When you eat in a calm state, you activate your left prefrontal cortex and your parasympathetic nervous system, both of which lead to better digestion, more rational decision making and less likelihood of storing the calories as fat!
Your emotional state while you eat is just as important as what you eat. So relax and enjoy your meal.
* To read other HEB’s in the gut series click below:
Always entertaining and informative.
Thank you, John!
Thank you for your emails. Years ago Naturopaths spoke about leaky gut syndrome. Very interesting medically they are now agreeing to this.
Yes, when I was in medical school, leaky gut syndrome was not recognised. Now doctors are calling it ‘intestinal hyper-permeability’ because it is characterised by loosening of the tight junctions between the cells that form our gut lining. We’re still unravelling the causes but it’s often associated with severe gut infections, long courses of antibiotics, frequent consumption of processed foods or having specific food sensitivities. Symptoms of leaky gut syndrome include bloating, pain, gas, cramps, fatigue and a higher risk of autoimmune diseases, allergies, obesity and mental health issues.
One way to diagnose leaky gut syndrome is to drink a mixture of mannitol and lactulose. Mannitol is a tiny molecule and is therefore able to pass through a healthy gut wall into your blood and into your urine. Lactulose is much larger and should not fit through an intact gut lining. After consuming the drink, your urine will be tested for the amount of mannitol and lactulose it contains. If your gut wall is functioning as it should, your urine will contain mannitol but very little lactulose.

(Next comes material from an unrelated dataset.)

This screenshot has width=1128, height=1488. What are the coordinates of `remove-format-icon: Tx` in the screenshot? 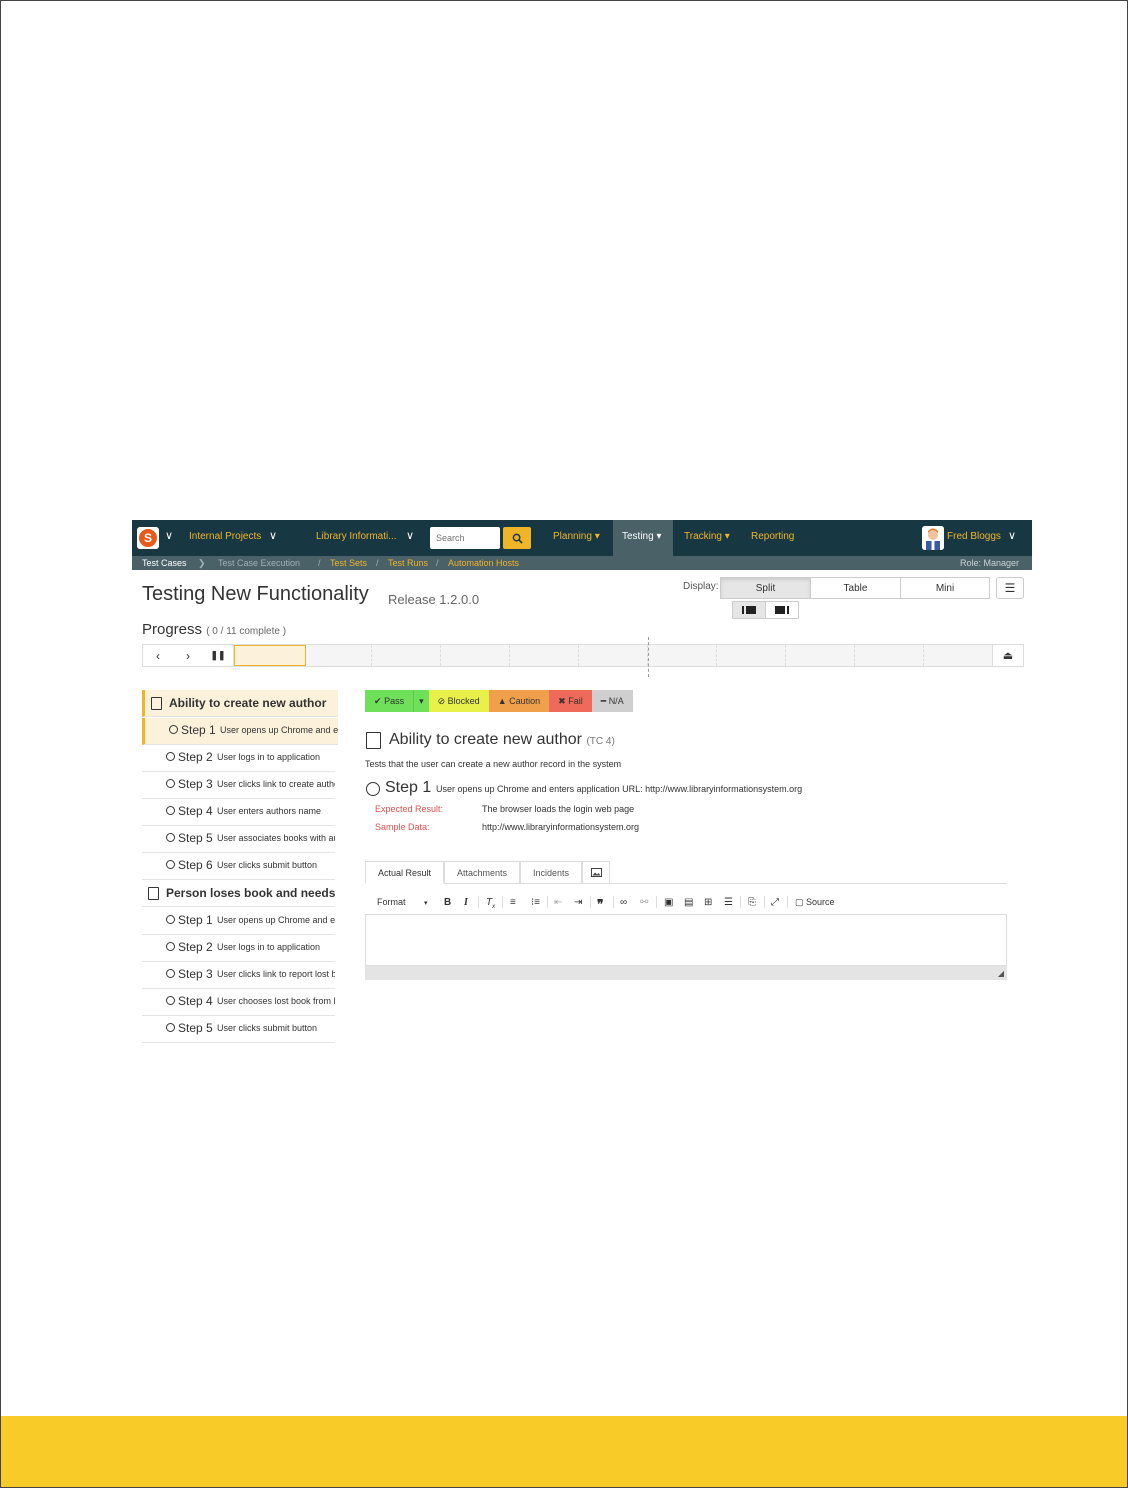 It's located at (490, 904).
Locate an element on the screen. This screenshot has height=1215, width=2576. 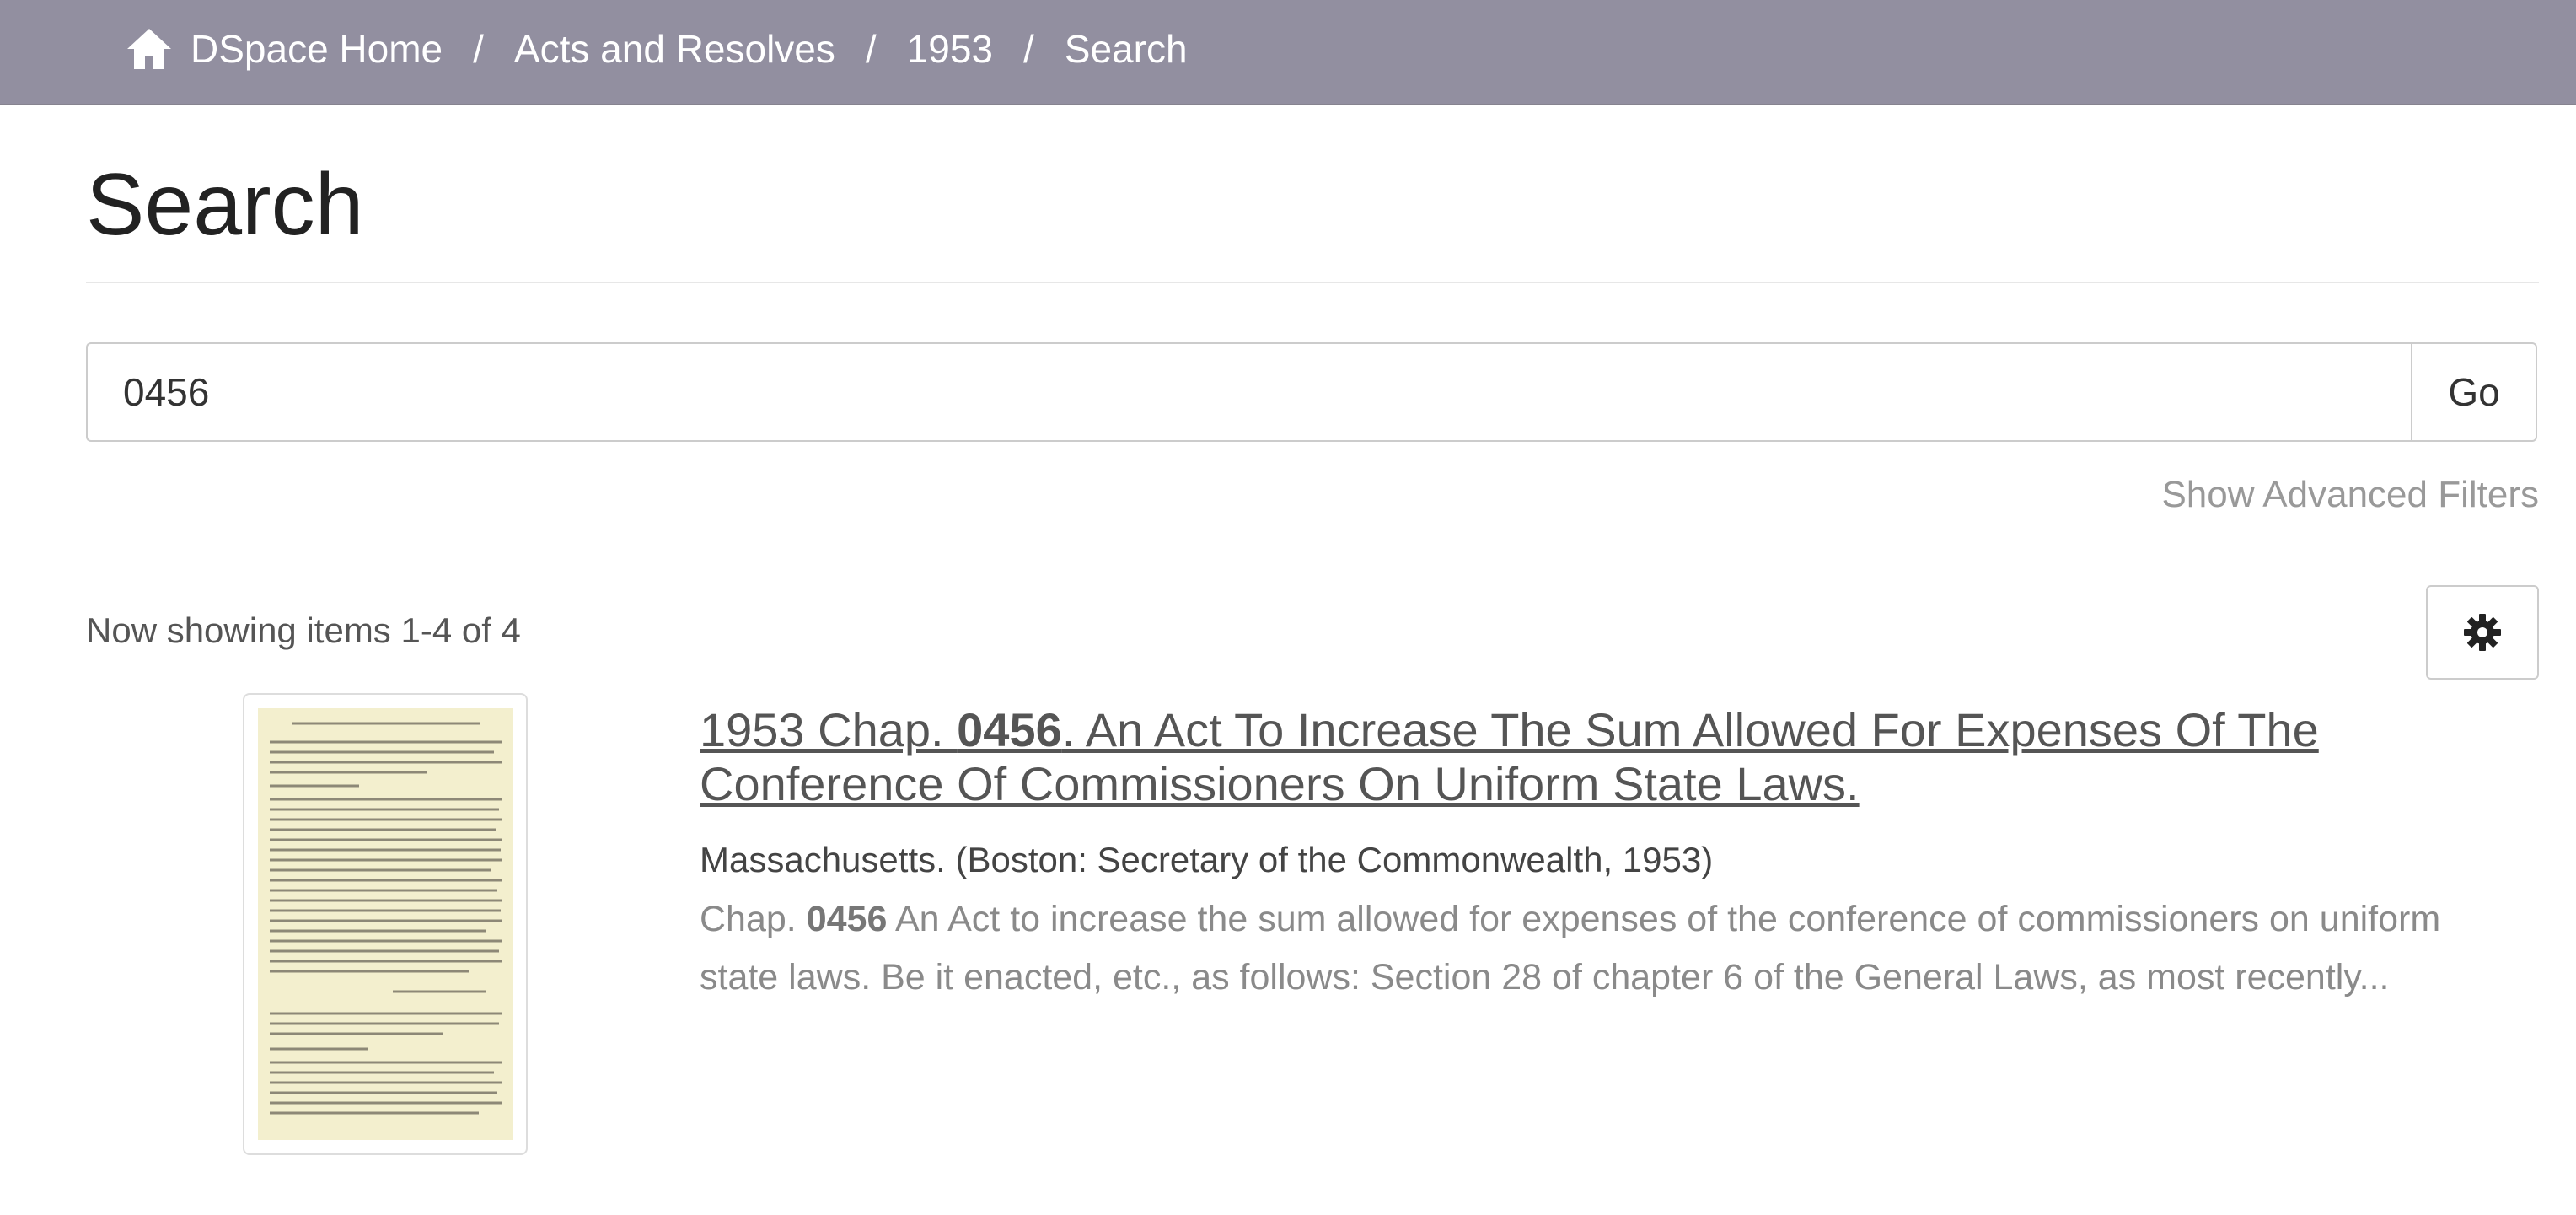
search-bar: Go is located at coordinates (1311, 392).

Can you recommend a healthy probiotic
The theory behind probiotic supplements is appealing but largely untested. The presumption is that living probiotics favourably change the bacterial balance in our gut. However scientists have not yet worked out what constitutes an ideal microbial population. In addition, everyone is unique, and the bugs that I need might be completely different to the bugs that you need. At best, the makers of probiotics are making intelligent guesses about what they should put in their products, and what effect they might have on a person’s symptoms. Some people swear by probiotics while others find they make no difference at all. Based on the scientific evidence currently available, my best advice is to try a few different probiotics and observe the effect they have on your body. If you find that your symptoms improve or you feel subjectively better, you may have found something that works for you.

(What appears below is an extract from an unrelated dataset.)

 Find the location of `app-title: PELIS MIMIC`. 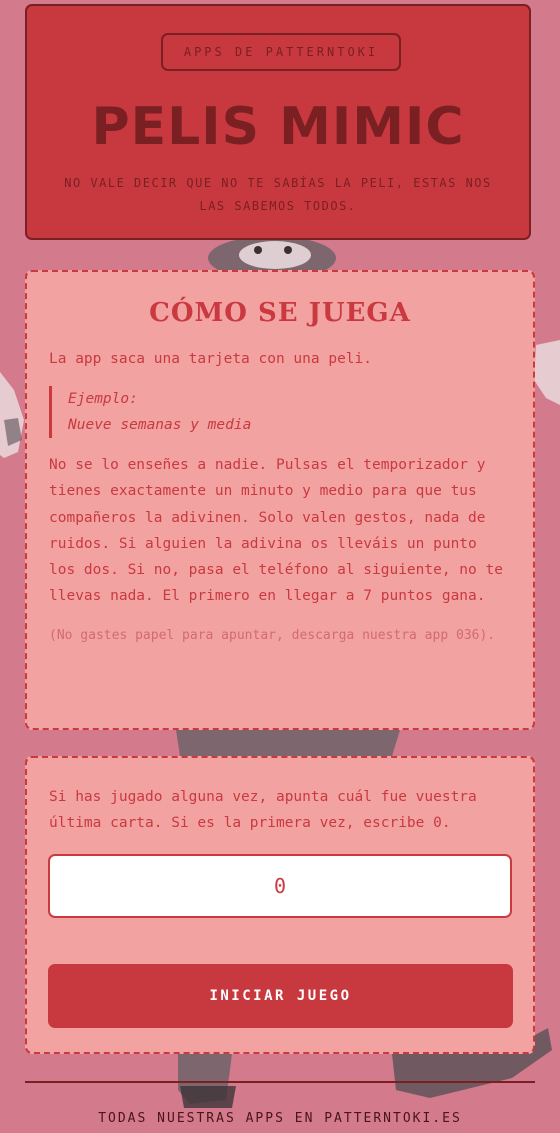

app-title: PELIS MIMIC is located at coordinates (278, 127).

To reiterate, I am not dismissing probiotics, I am simply making the point that developing them is still at an experimental stage. To date, several studies support the use of probiotics to prevent Clostridium difficile and certain strains of E.coli infection. Lactobacilli-containing probiotics are showing promise in helping to alleviate depression.

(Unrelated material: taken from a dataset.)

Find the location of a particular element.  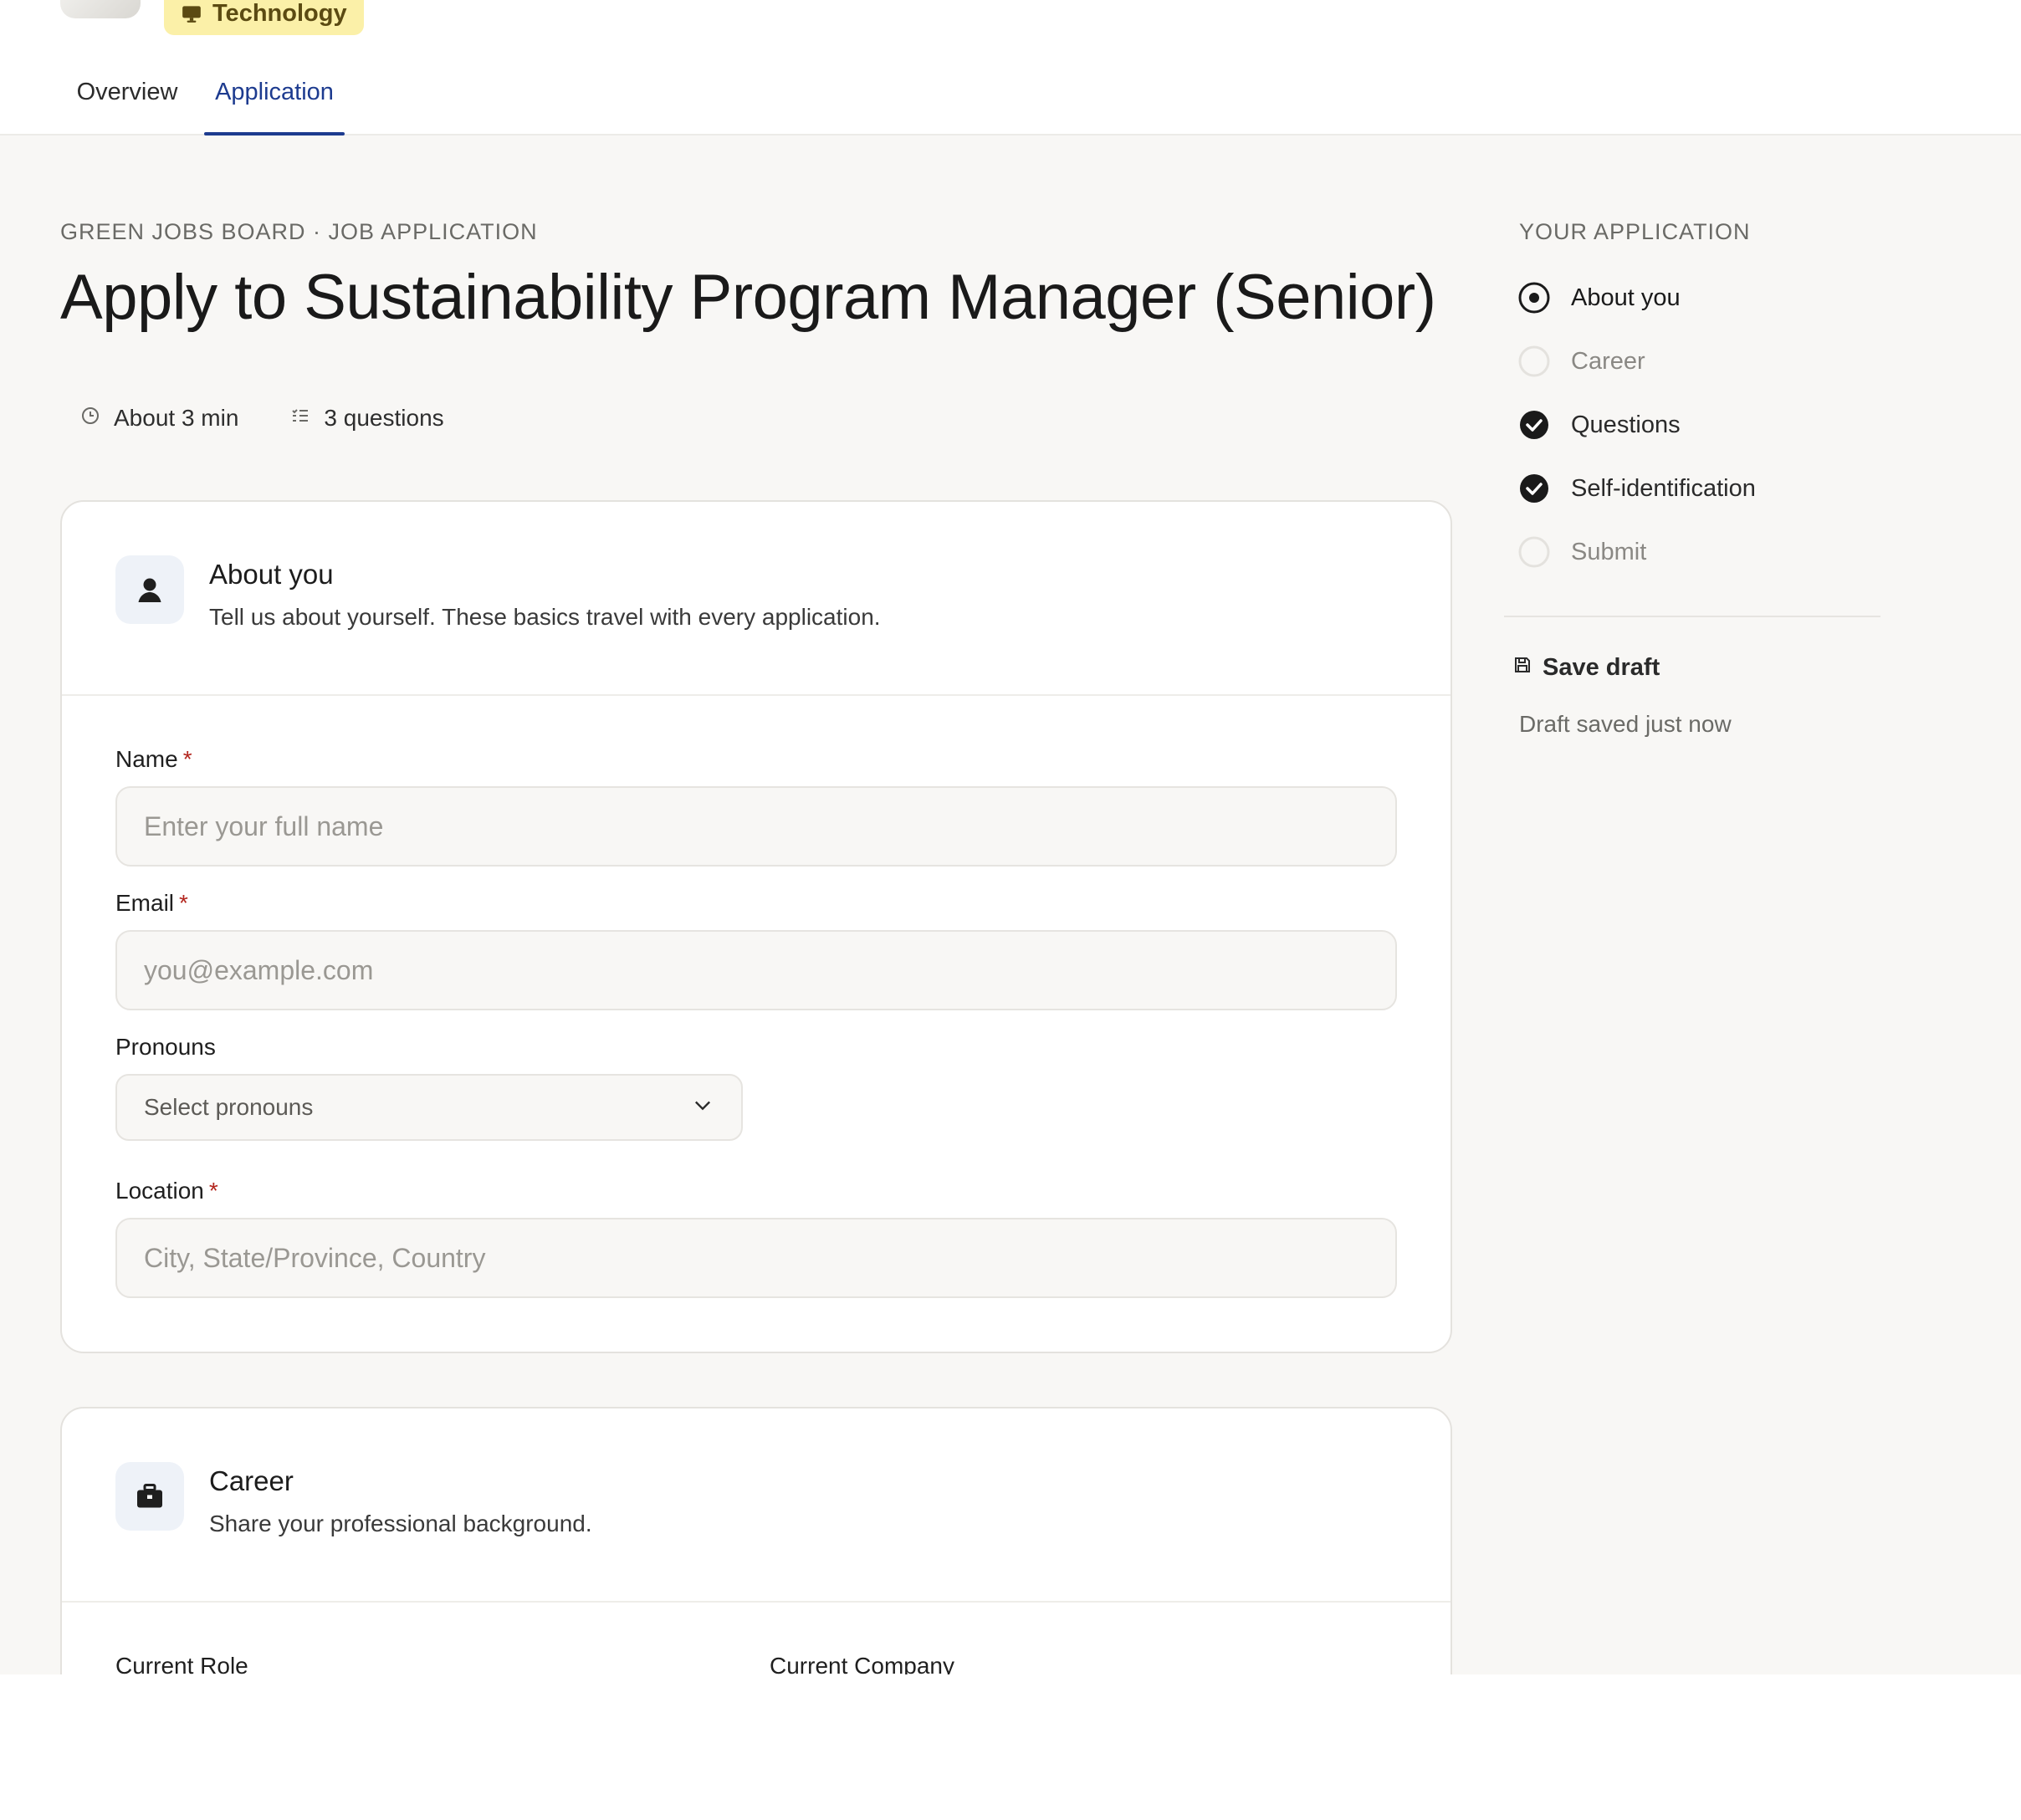

save-icon is located at coordinates (1522, 668).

For now, I prefer to eat probiotic foods such as natural yoghurt, sauerkraut, kimchi, miso, tempeh, kombucha, kefir and pickles. Best of all, learn to make your own probiotic fermented foods. Take a look at the wonderful book by Holly Davis: ‘Ferment – A guide to the Ancient Art of Culturing Food’.
It’s also a good idea to eat foods that contain prebiotics. Prebiotics are compounds that stimulate the growth of ‘good gut bugs’. Eaten together with probiotics, prebiotics increase the chances that the probiotic will take hold, reproduce and remain for longer in your intestine. Foods rich in prebiotics include garlic, onions, leek, asparagus, artichoke and endive.